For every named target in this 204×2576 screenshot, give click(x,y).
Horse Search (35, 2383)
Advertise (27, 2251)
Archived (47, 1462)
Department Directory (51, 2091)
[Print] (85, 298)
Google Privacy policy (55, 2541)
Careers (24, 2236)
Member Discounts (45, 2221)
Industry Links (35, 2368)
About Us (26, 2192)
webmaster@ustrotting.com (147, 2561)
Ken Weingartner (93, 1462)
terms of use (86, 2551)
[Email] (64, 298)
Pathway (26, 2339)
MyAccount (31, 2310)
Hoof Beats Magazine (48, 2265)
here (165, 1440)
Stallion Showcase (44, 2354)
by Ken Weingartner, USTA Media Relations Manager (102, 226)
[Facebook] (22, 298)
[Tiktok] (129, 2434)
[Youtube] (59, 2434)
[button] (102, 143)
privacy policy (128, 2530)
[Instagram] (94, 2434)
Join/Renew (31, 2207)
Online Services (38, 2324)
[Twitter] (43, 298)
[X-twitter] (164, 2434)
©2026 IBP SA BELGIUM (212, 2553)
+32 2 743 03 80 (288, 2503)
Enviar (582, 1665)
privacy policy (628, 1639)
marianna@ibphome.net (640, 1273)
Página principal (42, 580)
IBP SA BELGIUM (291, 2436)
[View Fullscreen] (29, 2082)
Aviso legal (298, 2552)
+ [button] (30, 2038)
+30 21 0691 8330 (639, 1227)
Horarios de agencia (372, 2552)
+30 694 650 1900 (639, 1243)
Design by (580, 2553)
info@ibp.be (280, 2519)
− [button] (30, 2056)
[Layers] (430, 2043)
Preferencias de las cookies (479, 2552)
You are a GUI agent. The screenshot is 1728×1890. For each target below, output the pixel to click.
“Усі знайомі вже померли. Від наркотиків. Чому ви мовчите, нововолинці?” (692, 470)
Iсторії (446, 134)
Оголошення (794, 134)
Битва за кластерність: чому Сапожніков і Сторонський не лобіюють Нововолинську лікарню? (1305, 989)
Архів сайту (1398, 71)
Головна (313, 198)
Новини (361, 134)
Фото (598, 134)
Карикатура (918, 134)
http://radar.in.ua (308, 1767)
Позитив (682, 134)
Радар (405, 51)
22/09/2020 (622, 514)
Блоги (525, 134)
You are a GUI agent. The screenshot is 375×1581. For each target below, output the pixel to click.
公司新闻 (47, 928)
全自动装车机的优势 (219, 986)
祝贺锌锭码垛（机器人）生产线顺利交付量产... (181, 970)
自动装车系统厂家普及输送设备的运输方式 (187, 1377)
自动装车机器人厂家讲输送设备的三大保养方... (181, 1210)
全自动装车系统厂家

◆ EXERCISE DIRECTIONS: With the line holding "IBP SA BELGIUM (291, 2436)" as the first and the line holding "全自动装车机的优势 (219, 986)" as the last, please transcribe exactly the lines of the material above in that range and nothing else.

◆ EXERCISE OUTPUT:
IBP SA BELGIUM (291, 2436)
[View Fullscreen] (29, 2082)
Aviso legal (298, 2552)
+ [button] (30, 2038)
+30 21 0691 8330 (639, 1227)
Horarios de agencia (372, 2552)
+30 694 650 1900 (639, 1243)
Design by (580, 2553)
info@ibp.be (280, 2519)
− [button] (30, 2056)
[Layers] (430, 2043)
Preferencias de las cookies (479, 2552)
You are a GUI agent. The screenshot is 1728×1890. For each target below, output the pixel to click.
“Усі знайомі вже померли. Від наркотиків. Чому ви мовчите, нововолинці?” (692, 470)
Iсторії (446, 134)
Оголошення (794, 134)
Битва за кластерність: чому Сапожніков і Сторонський не лобіюють Нововолинську лікарню? (1305, 989)
Архів сайту (1398, 71)
Головна (313, 198)
Новини (361, 134)
Фото (598, 134)
Карикатура (918, 134)
http://radar.in.ua (308, 1767)
Позитив (682, 134)
Радар (405, 51)
22/09/2020 (622, 514)
Блоги (525, 134)
You are a GUI agent. The screenshot is 375×1581. For each target below, output the pixel to click.
公司新闻 (47, 928)
全自动装车机的优势 (219, 986)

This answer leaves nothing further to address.